* _WHAT YOU SHOULD DO_: What must be returned is the number of lines in the records holding the word "beside", with no other text.

* _GIVEN RECORDS_:
==================================================

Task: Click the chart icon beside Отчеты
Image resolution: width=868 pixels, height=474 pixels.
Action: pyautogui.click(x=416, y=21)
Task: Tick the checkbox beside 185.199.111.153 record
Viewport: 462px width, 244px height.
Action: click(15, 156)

==================================================

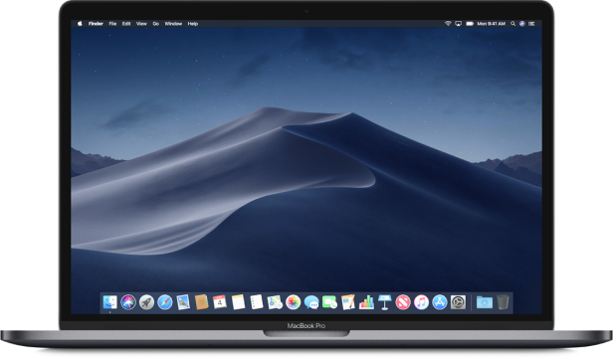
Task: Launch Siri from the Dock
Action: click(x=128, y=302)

==================================================

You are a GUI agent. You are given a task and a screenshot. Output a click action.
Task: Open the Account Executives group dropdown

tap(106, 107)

==================================================

* _SOLUTION FOR THIS PROBLEM_: 2